Eine Einrichtung „Lebensplätze“ gibt es bereits seit 2011 im Lieberweg, Am Hart. Hier wohnen ehemals wohnungslose ältere Frauen in 26 Appartements. Mit der neuen Einrichtung im Westend sollen weitere 32 Wohnungen dazukommen, was den Bedarf in München in etwa decken würde. Betrieben wird die Einrichtung im Lieberweg vom Evangelischen Hilfswerk, die Betreuungskosten werden von der Landeshauptstadt München zu 100 Prozent bezuschusst. Wer die Trägerschaft für die Lebensplätze in der Westendstraße 35 übernehmen wird, steht bislang noch nicht fest. Das Haus aber befand sich früher im Eigentum der Münchner Gesellschaft für Stadterneuerung (MGS). Der Stadtrat entschied, mit Beschluss von 2016, dass das Objekt an die städtische Wohnbaugesellschaft GWG übertragen wird, die nun die Lebensplätze baut.

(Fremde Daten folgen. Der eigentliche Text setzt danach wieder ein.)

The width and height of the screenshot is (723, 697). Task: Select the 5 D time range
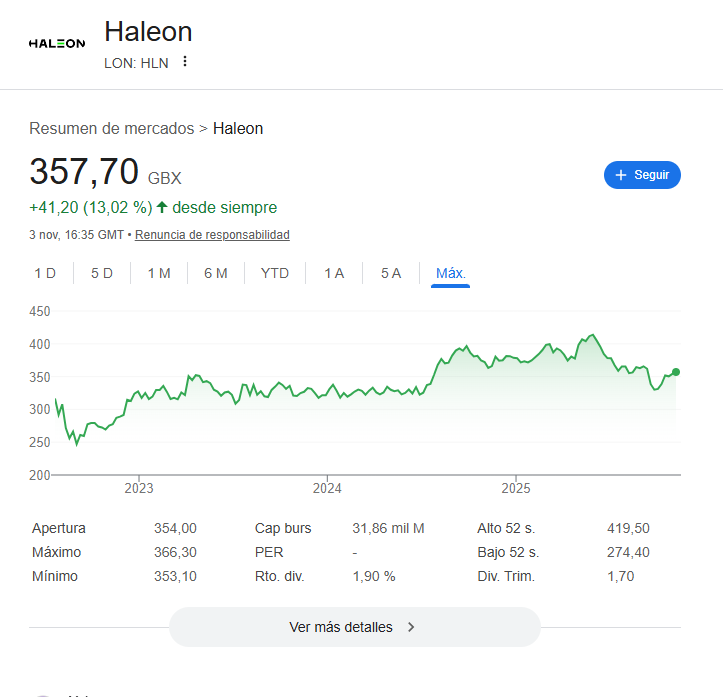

Der bauliche Plan sieht vor, dass im Frühjahr mit dem Abbruch des Vordergebäudes begonnen werden soll. Das Rückgebäude wird erhalten und saniert. 28 der neuen Appartements sollen barrierefrei werden. Ins Erdgeschoss des Vorderhauses ziehen Büro, Pforte, Arztzimmer, Pflegebad und Gruppenräume mit Gemeinschaftsküche. Ins Hinterhaus kommen vier nicht barrierefreie Wohnungen, Hausmeisterwerkstatt und Lagerräume. Ende 2022 sollen die neuen Bewohnerinnen in die Westendstraße 35 einziehen können.